Uma empresária e um corretor de imóveis foram presos, nessa terça-feira (29), suspeitos do homicídio do namorado da mulher, cometido em São Paulo. De acordo com a Polícia Civil do estado, o corretor, que era funcionário do casal, confessou que havia sido contratado pela mulher por R$ 200 mil para matar o homem. A mandante teria sido motivada a cometer o crime após descobrir uma traição.
O corpo da vítima, um segurança de 42 anos identificado como Vitor Lúcio Jacinto, foi encontrado às margens da Represa Guarapiranga, parcialmente carbonizado, no dia 18 de junho.
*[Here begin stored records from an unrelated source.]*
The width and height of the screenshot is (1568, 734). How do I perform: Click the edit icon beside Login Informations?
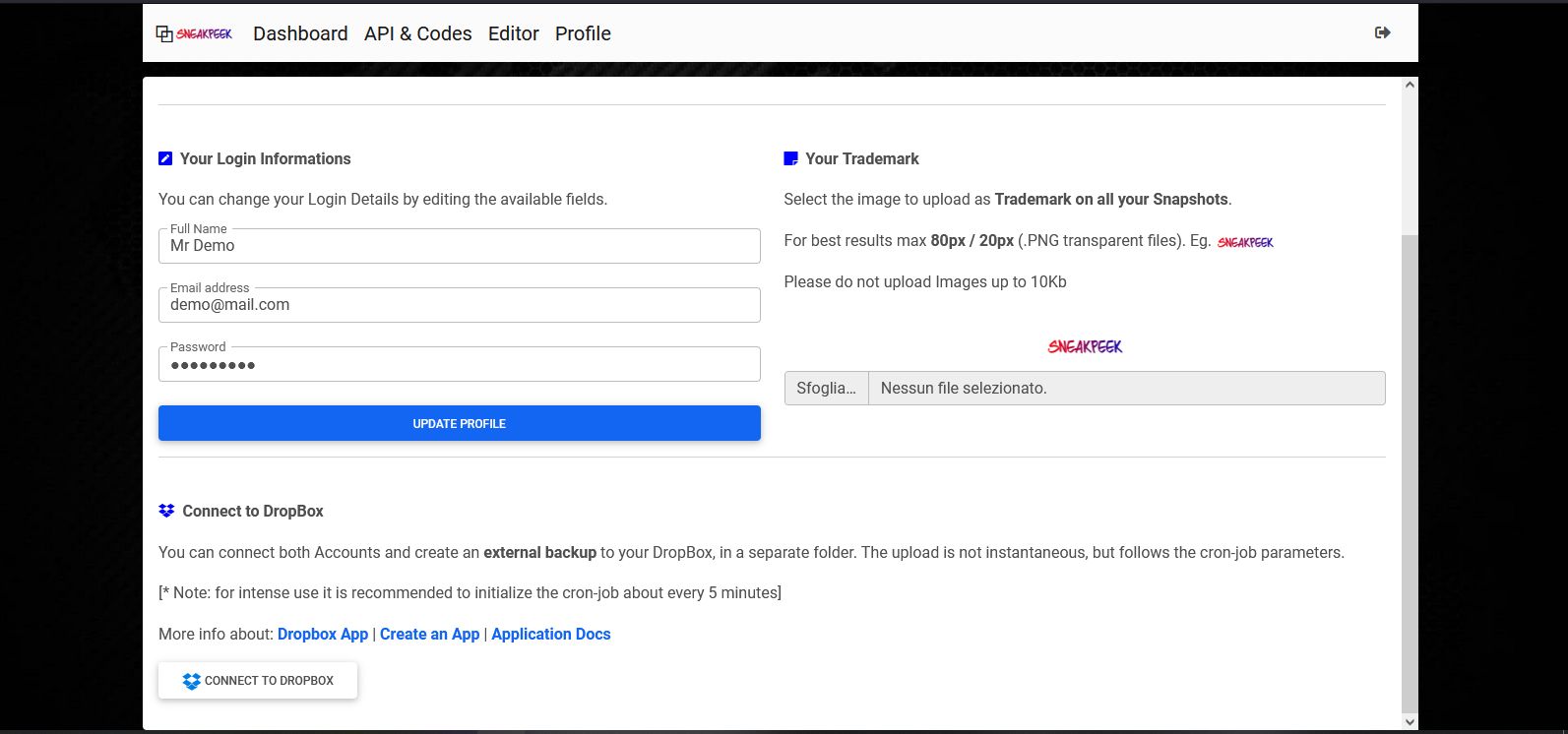pyautogui.click(x=165, y=158)
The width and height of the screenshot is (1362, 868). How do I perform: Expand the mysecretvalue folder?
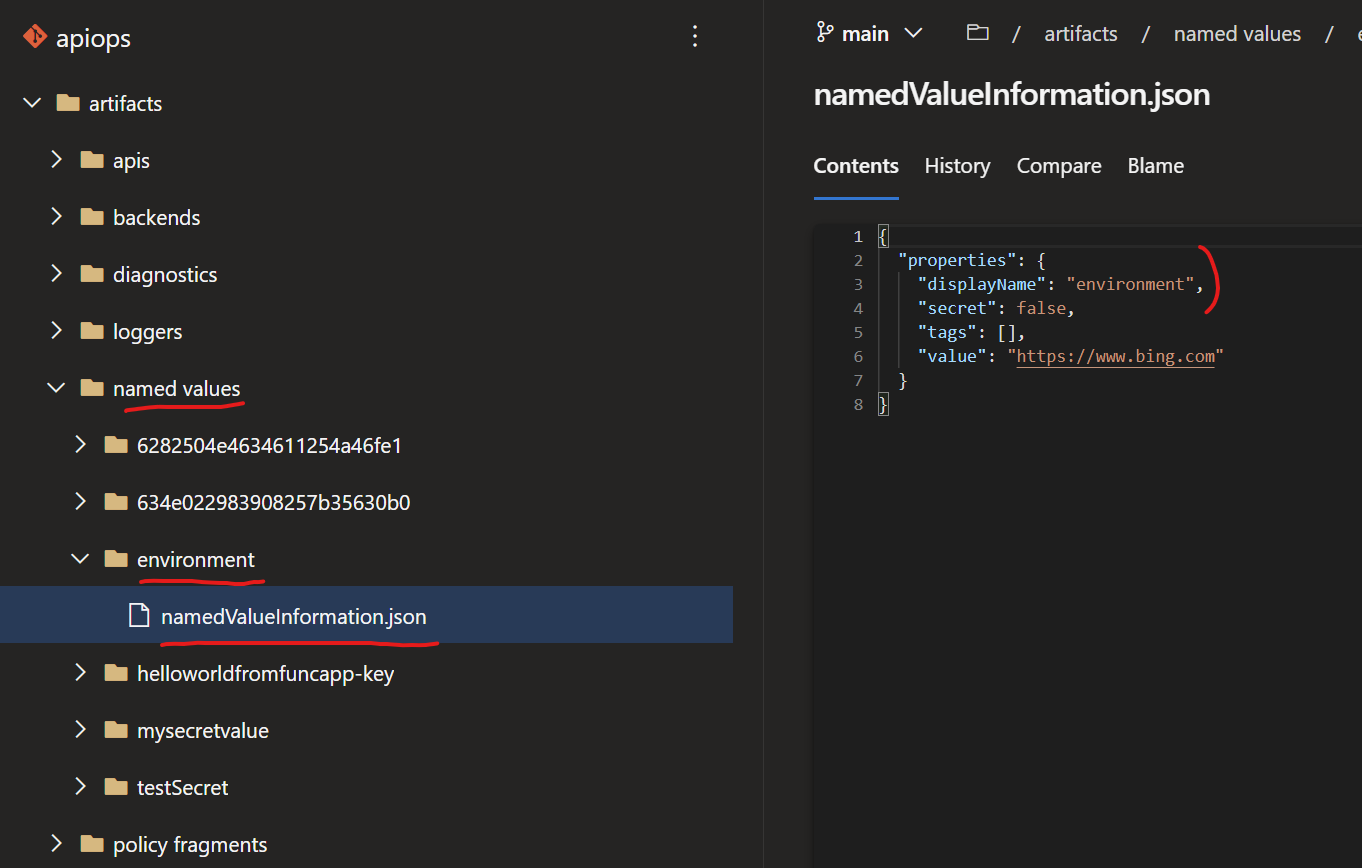pos(80,729)
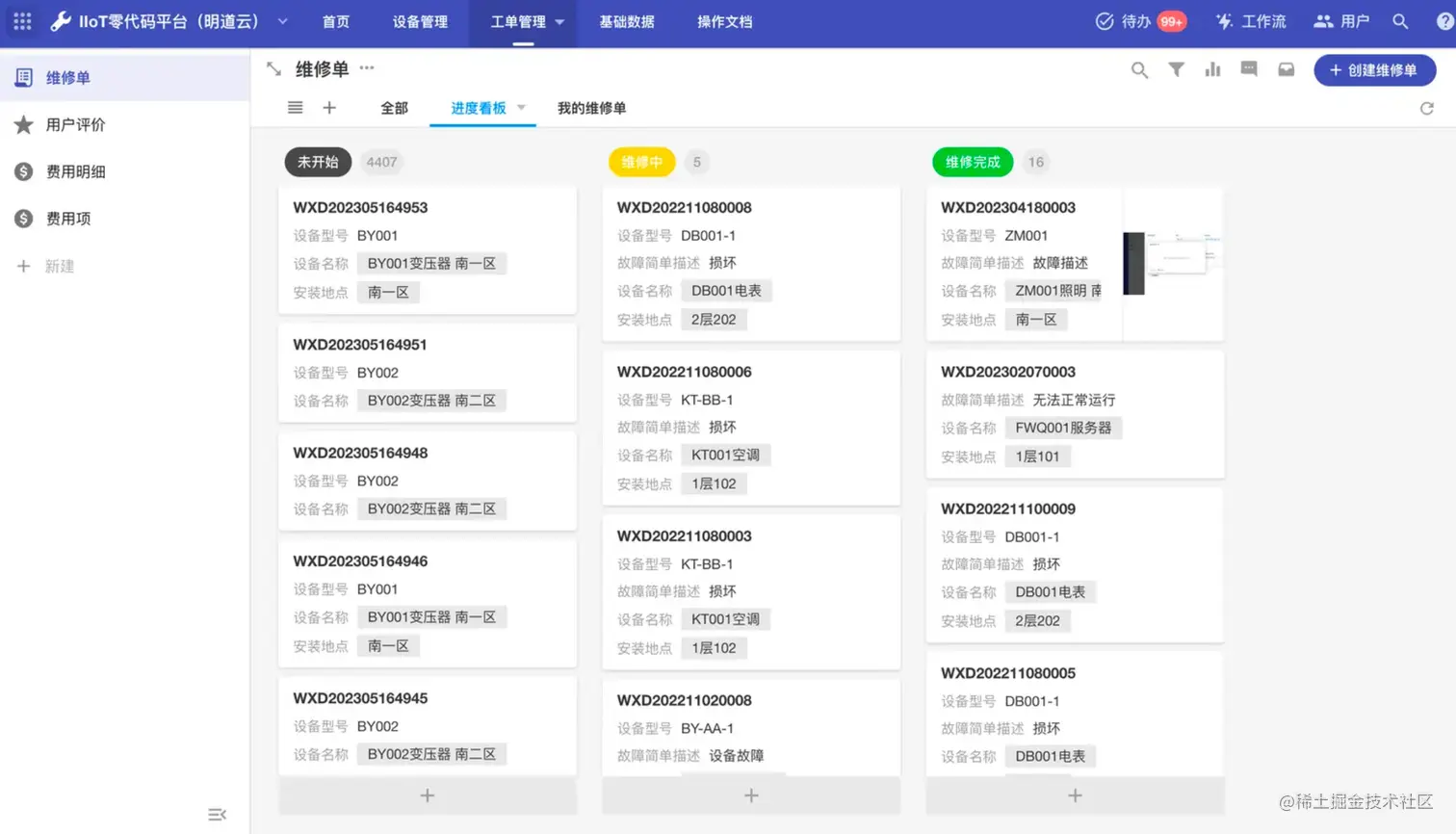Open the discussion comment icon
The width and height of the screenshot is (1456, 834).
1249,69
O homem só foi identificado apenas três dias depois, devido a exames periciais. Nenhum registro de desaparecimento da vítima havia sido oficializado junto às autoridades.
De acordo com o programa Brasil Urgente, o casal vivia em regime de união estável e havia se conhecido em um aplicativo de relacionamentos há quatro anos. Nos últimos dois, eles moravam juntos em um apartamento avaliado em R$ 20 milhões na Vila Nova Conceição, bairro nobre na Zona Sul de SP. A vítima trabalhava como segurança de um restaurante e passou a atuar como corretor de imóveis quando os dois começaram a namorar.
Ainda segundo a Polícia Civil, durante as investigações, o comportamento da namorada, Anne Cipriano Frigo, e do corretor, Carlos Lex Ribeiro de Souza, chamou a atenção dos policiais. A corporação também aponta que o telefone da vítima ainda estava sendo utilizado, mesmo depois da sua morte. “Alguém enviava mensagens para outras pessoas como sendo o segurança, para tentar ludibriar a polícia, e criar um álibi”, informa a PCESP.
Quando os dois foram confrontados pela polícia, o corretor confessou que recebeu R$ 200 mil para matar a vítima. Ele contou que atraiu o homem com a desculpa de conhecer um terreno, e o buscou com um veículo de uma amiga. De acordo com relato à Polícia Civil, durante o trajeto pela rodovia Castelo Branco, ele atirou com arma de fogo, atingindo o homem na lateral das costas.
O corpo foi levado até as margens da Represa Guarapiranga, que fica próxima à casa do suspeito. Ele cobriu o cadáver com um tipo de plástico e ateou fogo nas extremidades, tentando prejudicar sua identificação pela impressão digital, e abandonou o corpo no local.
A PCESP cumpriu mandados de busca e apreensão em desfavor dos suspeitos e apreendeu armas e aparelhos telefônicos, além do estojo da munição que matou a vítima, encontrado no veículo usado no crime. Os dois foram transferidos para a carceragem, onde deverão ficar presos até o término do prazo da prisão temporária, que expira em 30 dias.
Ainda segundo a corporação, durante este período, as investigações prosseguirão, com o objetivo de angariar outras provas que confirmem a participação dos suspeitos no crime.